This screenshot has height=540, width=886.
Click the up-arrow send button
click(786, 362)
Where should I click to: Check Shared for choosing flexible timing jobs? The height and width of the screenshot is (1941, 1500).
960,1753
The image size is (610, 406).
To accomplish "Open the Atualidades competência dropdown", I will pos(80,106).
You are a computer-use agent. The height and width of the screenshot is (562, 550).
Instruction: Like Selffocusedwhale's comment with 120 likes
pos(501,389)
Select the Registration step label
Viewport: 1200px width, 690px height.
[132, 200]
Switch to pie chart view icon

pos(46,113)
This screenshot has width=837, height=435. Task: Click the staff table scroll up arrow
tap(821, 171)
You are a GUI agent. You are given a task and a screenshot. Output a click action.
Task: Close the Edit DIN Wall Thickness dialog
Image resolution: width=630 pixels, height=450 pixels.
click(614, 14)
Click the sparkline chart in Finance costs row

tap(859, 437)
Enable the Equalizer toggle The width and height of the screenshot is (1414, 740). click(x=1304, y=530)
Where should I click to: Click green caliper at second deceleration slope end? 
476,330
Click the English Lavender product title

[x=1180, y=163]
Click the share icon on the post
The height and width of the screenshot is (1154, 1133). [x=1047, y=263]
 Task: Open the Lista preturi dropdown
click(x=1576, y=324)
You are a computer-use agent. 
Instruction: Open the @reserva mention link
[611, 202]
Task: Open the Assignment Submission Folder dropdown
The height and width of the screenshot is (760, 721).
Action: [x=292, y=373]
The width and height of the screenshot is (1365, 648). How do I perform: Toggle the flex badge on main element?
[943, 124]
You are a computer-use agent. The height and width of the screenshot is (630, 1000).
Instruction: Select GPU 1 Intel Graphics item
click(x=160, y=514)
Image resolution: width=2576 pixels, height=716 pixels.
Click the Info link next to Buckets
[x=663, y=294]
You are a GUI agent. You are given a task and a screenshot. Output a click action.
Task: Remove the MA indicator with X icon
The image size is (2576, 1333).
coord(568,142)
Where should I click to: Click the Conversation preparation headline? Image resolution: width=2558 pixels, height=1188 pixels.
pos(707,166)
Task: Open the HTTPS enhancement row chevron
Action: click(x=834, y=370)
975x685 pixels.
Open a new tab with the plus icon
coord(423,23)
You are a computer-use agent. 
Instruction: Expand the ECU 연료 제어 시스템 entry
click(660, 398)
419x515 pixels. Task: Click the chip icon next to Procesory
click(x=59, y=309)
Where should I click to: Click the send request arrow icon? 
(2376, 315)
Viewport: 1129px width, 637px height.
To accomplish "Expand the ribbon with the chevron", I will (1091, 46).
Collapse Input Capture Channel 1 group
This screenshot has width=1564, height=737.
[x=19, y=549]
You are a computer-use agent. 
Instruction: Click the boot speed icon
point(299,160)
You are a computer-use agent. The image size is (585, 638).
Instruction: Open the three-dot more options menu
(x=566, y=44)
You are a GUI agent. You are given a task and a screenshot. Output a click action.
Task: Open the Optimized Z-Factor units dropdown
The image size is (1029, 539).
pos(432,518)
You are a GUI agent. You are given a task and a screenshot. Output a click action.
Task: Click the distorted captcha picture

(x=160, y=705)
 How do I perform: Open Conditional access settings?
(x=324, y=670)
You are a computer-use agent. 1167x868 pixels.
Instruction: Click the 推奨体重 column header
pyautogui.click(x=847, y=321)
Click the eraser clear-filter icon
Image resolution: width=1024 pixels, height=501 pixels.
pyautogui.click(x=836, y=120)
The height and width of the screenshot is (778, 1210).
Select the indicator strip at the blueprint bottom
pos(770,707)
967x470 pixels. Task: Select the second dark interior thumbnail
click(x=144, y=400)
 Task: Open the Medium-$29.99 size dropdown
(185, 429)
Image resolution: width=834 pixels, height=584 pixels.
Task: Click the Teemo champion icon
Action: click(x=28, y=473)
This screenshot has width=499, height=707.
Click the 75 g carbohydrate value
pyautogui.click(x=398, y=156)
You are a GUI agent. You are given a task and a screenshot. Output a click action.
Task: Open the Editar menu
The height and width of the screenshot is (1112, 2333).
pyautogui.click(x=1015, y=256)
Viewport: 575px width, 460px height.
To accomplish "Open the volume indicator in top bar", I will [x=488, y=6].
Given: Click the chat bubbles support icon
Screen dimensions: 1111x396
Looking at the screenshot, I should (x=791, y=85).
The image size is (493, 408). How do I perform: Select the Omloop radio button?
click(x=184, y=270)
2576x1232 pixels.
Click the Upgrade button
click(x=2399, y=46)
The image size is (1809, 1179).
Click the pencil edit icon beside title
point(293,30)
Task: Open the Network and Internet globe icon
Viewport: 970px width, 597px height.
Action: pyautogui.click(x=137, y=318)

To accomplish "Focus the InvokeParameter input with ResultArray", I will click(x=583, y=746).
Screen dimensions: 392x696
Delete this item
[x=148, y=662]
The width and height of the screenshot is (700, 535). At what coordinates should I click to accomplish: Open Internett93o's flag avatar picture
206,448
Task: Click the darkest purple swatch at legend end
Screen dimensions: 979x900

Your instructions:
The full set of entries must be printed again without any alteration.

Reply to the task:
This screenshot has height=540, width=886.
Click the up-arrow send button
click(786, 362)
Where should I click to: Check Shared for choosing flexible timing jobs? The height and width of the screenshot is (1941, 1500).
960,1753
The image size is (610, 406).
To accomplish "Open the Atualidades competência dropdown", I will pos(80,106).
You are a computer-use agent. The height and width of the screenshot is (562, 550).
Instruction: Like Selffocusedwhale's comment with 120 likes
pos(501,389)
Select the Registration step label
Viewport: 1200px width, 690px height.
[132, 200]
Switch to pie chart view icon

pos(46,113)
This screenshot has width=837, height=435. Task: Click the staff table scroll up arrow
tap(821, 171)
You are a GUI agent. You are given a task and a screenshot. Output a click action.
Task: Close the Edit DIN Wall Thickness dialog
Image resolution: width=630 pixels, height=450 pixels.
click(614, 14)
Click the sparkline chart in Finance costs row

tap(859, 437)
Enable the Equalizer toggle The width and height of the screenshot is (1414, 740). click(x=1304, y=530)
Where should I click to: Click green caliper at second deceleration slope end? 
476,330
Click the English Lavender product title

[x=1180, y=163]
Click the share icon on the post
The height and width of the screenshot is (1154, 1133). [x=1047, y=263]
 Task: Open the Lista preturi dropdown
click(x=1576, y=324)
You are a computer-use agent. 
Instruction: Open the @reserva mention link
[611, 202]
Task: Open the Assignment Submission Folder dropdown
The height and width of the screenshot is (760, 721).
Action: [x=292, y=373]
The width and height of the screenshot is (1365, 648). How do I perform: Toggle the flex badge on main element?
[943, 124]
You are a computer-use agent. The height and width of the screenshot is (630, 1000).
Instruction: Select GPU 1 Intel Graphics item
click(x=160, y=514)
Image resolution: width=2576 pixels, height=716 pixels.
Click the Info link next to Buckets
[x=663, y=294]
You are a GUI agent. You are given a task and a screenshot. Output a click action.
Task: Remove the MA indicator with X icon
The image size is (2576, 1333).
coord(568,142)
Where should I click to: Click the Conversation preparation headline? Image resolution: width=2558 pixels, height=1188 pixels.
pos(707,166)
Task: Open the HTTPS enhancement row chevron
Action: click(x=834, y=370)
975x685 pixels.
Open a new tab with the plus icon
coord(423,23)
You are a computer-use agent. 
Instruction: Expand the ECU 연료 제어 시스템 entry
click(660, 398)
419x515 pixels. Task: Click the chip icon next to Procesory
click(x=59, y=309)
Where should I click to: Click the send request arrow icon? 
(2376, 315)
Viewport: 1129px width, 637px height.
To accomplish "Expand the ribbon with the chevron", I will (1091, 46).
Collapse Input Capture Channel 1 group
This screenshot has width=1564, height=737.
[x=19, y=549]
You are a computer-use agent. 
Instruction: Click the boot speed icon
point(299,160)
You are a computer-use agent. The image size is (585, 638).
Instruction: Open the three-dot more options menu
(x=566, y=44)
You are a GUI agent. You are given a task and a screenshot. Output a click action.
Task: Open the Optimized Z-Factor units dropdown
The image size is (1029, 539).
pos(432,518)
You are a GUI agent. You are given a task and a screenshot. Output a click action.
Task: Click the distorted captcha picture

(x=160, y=705)
 How do I perform: Open Conditional access settings?
(x=324, y=670)
You are a computer-use agent. 1167x868 pixels.
Instruction: Click the 推奨体重 column header
pyautogui.click(x=847, y=321)
Click the eraser clear-filter icon
Image resolution: width=1024 pixels, height=501 pixels.
pyautogui.click(x=836, y=120)
The height and width of the screenshot is (778, 1210).
Select the indicator strip at the blueprint bottom
pos(770,707)
967x470 pixels. Task: Select the second dark interior thumbnail
click(x=144, y=400)
 Task: Open the Medium-$29.99 size dropdown
(185, 429)
Image resolution: width=834 pixels, height=584 pixels.
Task: Click the Teemo champion icon
Action: click(x=28, y=473)
This screenshot has width=499, height=707.
Click the 75 g carbohydrate value
pyautogui.click(x=398, y=156)
You are a GUI agent. You are given a task and a screenshot. Output a click action.
Task: Open the Editar menu
The height and width of the screenshot is (1112, 2333).
pyautogui.click(x=1015, y=256)
Viewport: 575px width, 460px height.
To accomplish "Open the volume indicator in top bar", I will [x=488, y=6].
Given: Click the chat bubbles support icon
Screen dimensions: 1111x396
Looking at the screenshot, I should (x=791, y=85).
The image size is (493, 408). How do I perform: Select the Omloop radio button?
click(x=184, y=270)
2576x1232 pixels.
Click the Upgrade button
click(x=2399, y=46)
The image size is (1809, 1179).
Click the pencil edit icon beside title
point(293,30)
Task: Open the Network and Internet globe icon
Viewport: 970px width, 597px height.
Action: pyautogui.click(x=137, y=318)

To accomplish "Focus the InvokeParameter input with ResultArray", I will click(x=583, y=746).
Screen dimensions: 392x696
Delete this item
[x=148, y=662]
The width and height of the screenshot is (700, 535). At what coordinates should I click to accomplish: Open Internett93o's flag avatar picture
206,448
Task: Click the darkest purple swatch at legend end
Screen dimensions: 979x900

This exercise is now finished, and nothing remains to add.